▶ Exercise objective: Format every line of the entries below as a Markdown table with the columns "Row" and "Line". Number each row and skip any blank lines.
BEGIN Records to process
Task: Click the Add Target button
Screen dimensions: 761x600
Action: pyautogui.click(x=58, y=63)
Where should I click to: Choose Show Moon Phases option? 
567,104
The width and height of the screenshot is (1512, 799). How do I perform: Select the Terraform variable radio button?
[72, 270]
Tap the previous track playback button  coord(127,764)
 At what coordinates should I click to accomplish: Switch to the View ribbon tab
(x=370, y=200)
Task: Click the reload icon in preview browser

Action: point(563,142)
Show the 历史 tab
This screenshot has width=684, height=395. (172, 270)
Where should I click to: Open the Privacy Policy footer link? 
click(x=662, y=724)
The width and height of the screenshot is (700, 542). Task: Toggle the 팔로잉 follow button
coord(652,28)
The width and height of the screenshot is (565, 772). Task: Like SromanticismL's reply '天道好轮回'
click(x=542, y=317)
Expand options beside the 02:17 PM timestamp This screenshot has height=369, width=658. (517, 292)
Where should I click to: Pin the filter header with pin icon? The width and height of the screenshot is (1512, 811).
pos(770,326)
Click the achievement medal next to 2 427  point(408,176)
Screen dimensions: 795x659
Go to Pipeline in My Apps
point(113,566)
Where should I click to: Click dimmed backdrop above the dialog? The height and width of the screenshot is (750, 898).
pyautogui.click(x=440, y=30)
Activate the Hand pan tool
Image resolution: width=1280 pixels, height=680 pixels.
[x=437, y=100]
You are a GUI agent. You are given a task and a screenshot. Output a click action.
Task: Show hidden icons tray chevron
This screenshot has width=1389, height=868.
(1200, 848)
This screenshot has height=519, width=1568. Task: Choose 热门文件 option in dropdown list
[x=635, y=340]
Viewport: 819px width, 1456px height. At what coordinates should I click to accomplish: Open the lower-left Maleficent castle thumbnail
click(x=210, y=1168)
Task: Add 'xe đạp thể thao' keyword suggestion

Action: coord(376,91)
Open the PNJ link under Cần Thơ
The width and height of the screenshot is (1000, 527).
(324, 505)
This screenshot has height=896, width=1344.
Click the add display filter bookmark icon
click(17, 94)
END Records to process
▶ Solution:
| Row | Line |
|---|---|
| 1 | Task: Click the Add Target button |
| 2 | Screen dimensions: 761x600 |
| 3 | Action: pyautogui.click(x=58, y=63) |
| 4 | Where should I click to: Choose Show Moon Phases option?  |
| 5 | 567,104 |
| 6 | The width and height of the screenshot is (1512, 799). How do I perform: Select the Terraform variable radio button? |
| 7 | [72, 270] |
| 8 | Tap the previous track playback button  coord(127,764) |
| 9 |  At what coordinates should I click to accomplish: Switch to the View ribbon tab |
| 10 | (x=370, y=200) |
| 11 | Task: Click the reload icon in preview browser |
| 12 | Action: point(563,142) |
| 13 | Show the 历史 tab |
| 14 | This screenshot has width=684, height=395. (172, 270) |
| 15 | Where should I click to: Open the Privacy Policy footer link?  |
| 16 | click(x=662, y=724) |
| 17 | The width and height of the screenshot is (700, 542). Task: Toggle the 팔로잉 follow button |
| 18 | coord(652,28) |
| 19 | The width and height of the screenshot is (565, 772). Task: Like SromanticismL's reply '天道好轮回' |
| 20 | click(x=542, y=317) |
| 21 | Expand options beside the 02:17 PM timestamp This screenshot has height=369, width=658. (517, 292) |
| 22 | Where should I click to: Pin the filter header with pin icon? The width and height of the screenshot is (1512, 811). |
| 23 | pos(770,326) |
| 24 | Click the achievement medal next to 2 427  point(408,176) |
| 25 | Screen dimensions: 795x659 |
| 26 | Go to Pipeline in My Apps |
| 27 | point(113,566) |
| 28 | Where should I click to: Click dimmed backdrop above the dialog? The height and width of the screenshot is (750, 898). |
| 29 | pyautogui.click(x=440, y=30) |
| 30 | Activate the Hand pan tool |
| 31 | Image resolution: width=1280 pixels, height=680 pixels. |
| 32 | [x=437, y=100] |
| 33 | You are a GUI agent. You are given a task and a screenshot. Output a click action. |
| 34 | Task: Show hidden icons tray chevron |
| 35 | This screenshot has width=1389, height=868. |
| 36 | (1200, 848) |
| 37 | This screenshot has height=519, width=1568. Task: Choose 热门文件 option in dropdown list |
| 38 | [x=635, y=340] |
| 39 | Viewport: 819px width, 1456px height. At what coordinates should I click to accomplish: Open the lower-left Maleficent castle thumbnail |
| 40 | click(x=210, y=1168) |
| 41 | Task: Add 'xe đạp thể thao' keyword suggestion |
| 42 | Action: coord(376,91) |
| 43 | Open the PNJ link under Cần Thơ |
| 44 | The width and height of the screenshot is (1000, 527). |
| 45 | (324, 505) |
| 46 | This screenshot has height=896, width=1344. |
| 47 | Click the add display filter bookmark icon |
| 48 | click(17, 94) |